Instruction ▸
Could you change "sort arrows" to "sorting icon" throughout the data below and return it with everything else left unchanged?
* begin Extracted entries *
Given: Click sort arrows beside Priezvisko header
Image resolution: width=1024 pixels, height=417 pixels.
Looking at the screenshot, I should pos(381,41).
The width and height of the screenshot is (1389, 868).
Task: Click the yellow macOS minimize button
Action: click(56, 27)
* end Extracted entries *
Written reply ▸
Given: Click sorting icon beside Priezvisko header
Image resolution: width=1024 pixels, height=417 pixels.
Looking at the screenshot, I should pos(381,41).
The width and height of the screenshot is (1389, 868).
Task: Click the yellow macOS minimize button
Action: click(56, 27)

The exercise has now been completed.